Theory of R (or eight-year-long story about how I failed as an artist, photographer, and person)
It feels strange, after eight years, to realise that you have not been doing what you thought you were doing, but rather something entirely different. When I began shooting the photos for the Theory of R series, I was convinced that these works addressed the aftertaste of the global economic crisis in Riga, Latvia. However, upon reviewing the works about eight years later, I noticed many contradictions that prevent them from being considered a true documentary commentary on the post-crisis socioeconomic narratives in Latvia. Only much later did I realise that these photos simply emerged as products of a self-therapeutic photographic practice, serving as a psychological coping mechanism for an unsuccessful pregnancy. This awareness is both a pathway to greater internal peace and a liberating experience for me as an artist, freeing me from any previously conceived plans of discovering something documentary or socioeconomically accurate about Riga.

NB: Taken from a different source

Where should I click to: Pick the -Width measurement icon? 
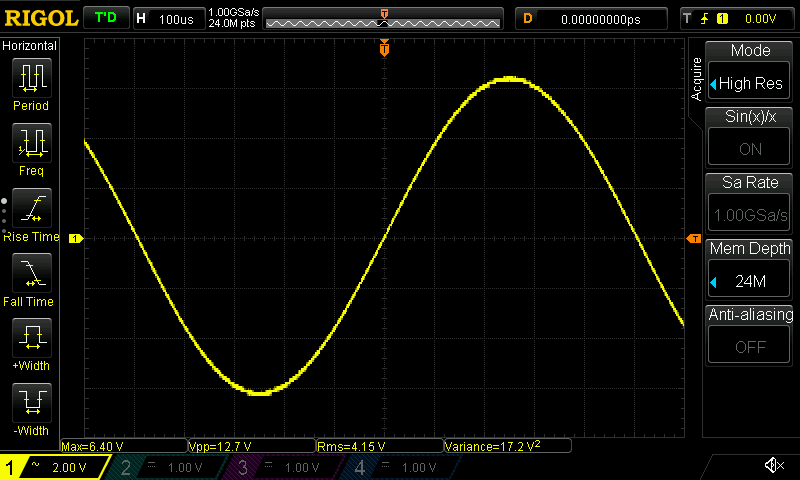(x=32, y=410)
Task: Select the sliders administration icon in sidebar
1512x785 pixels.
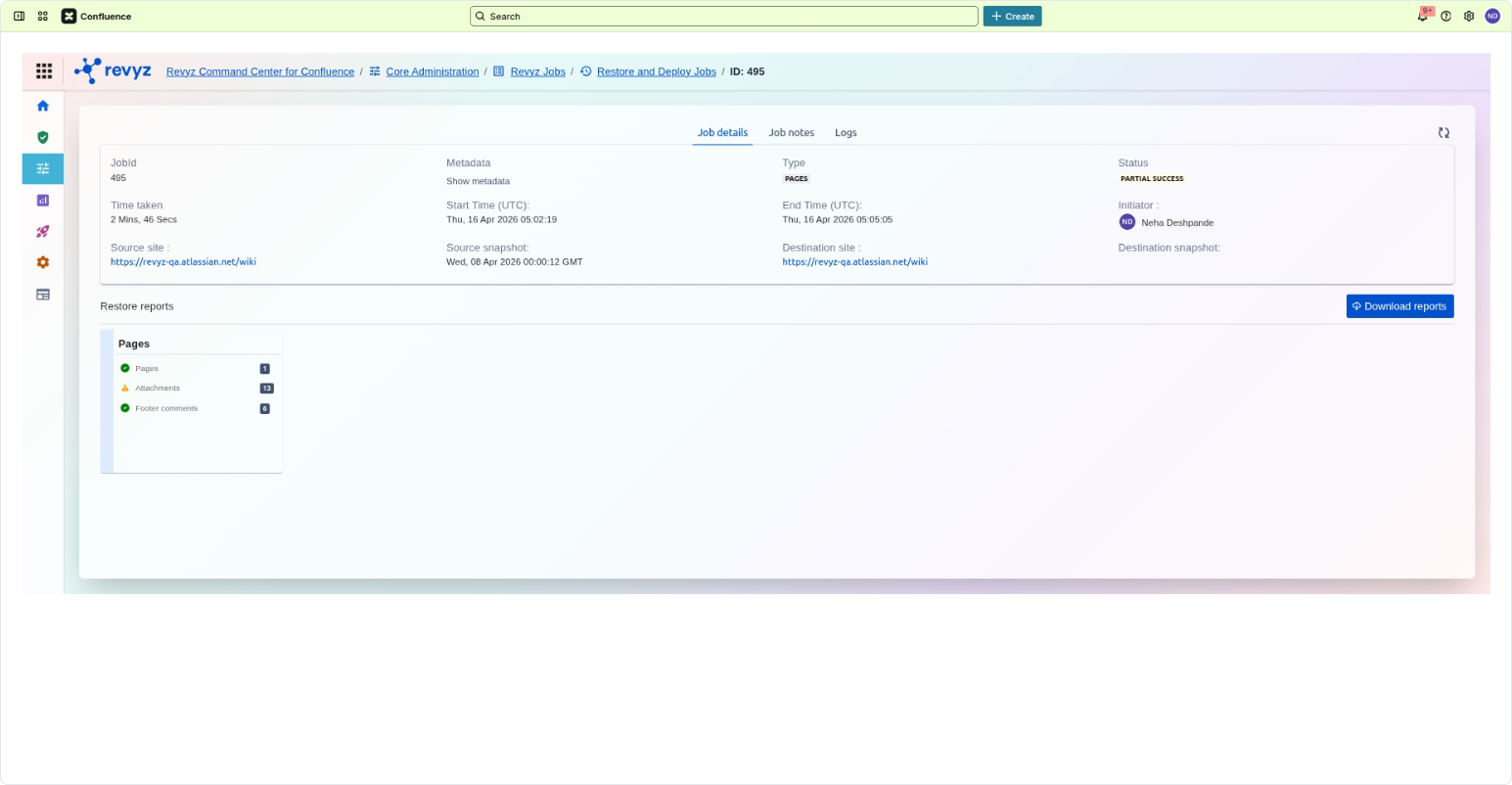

Nevertheless, the works in this series still attempt to construct a private and situational theory of Riga that also conveys the lingering impact of the economic crisis in Latvia.
So, what’s left after all the documentary and conceptual attempts to tell the story of Riga? Works with lost gloves are merely an honest part of this work series. Gloves that have been lost by strangers and found by strangers. These lost gloves are signs of pure kindness from one stranger to another.
Works dedicated to L.
2011 - 2019 / All works are archival pigment ink prints on rag paper. Sizes variable.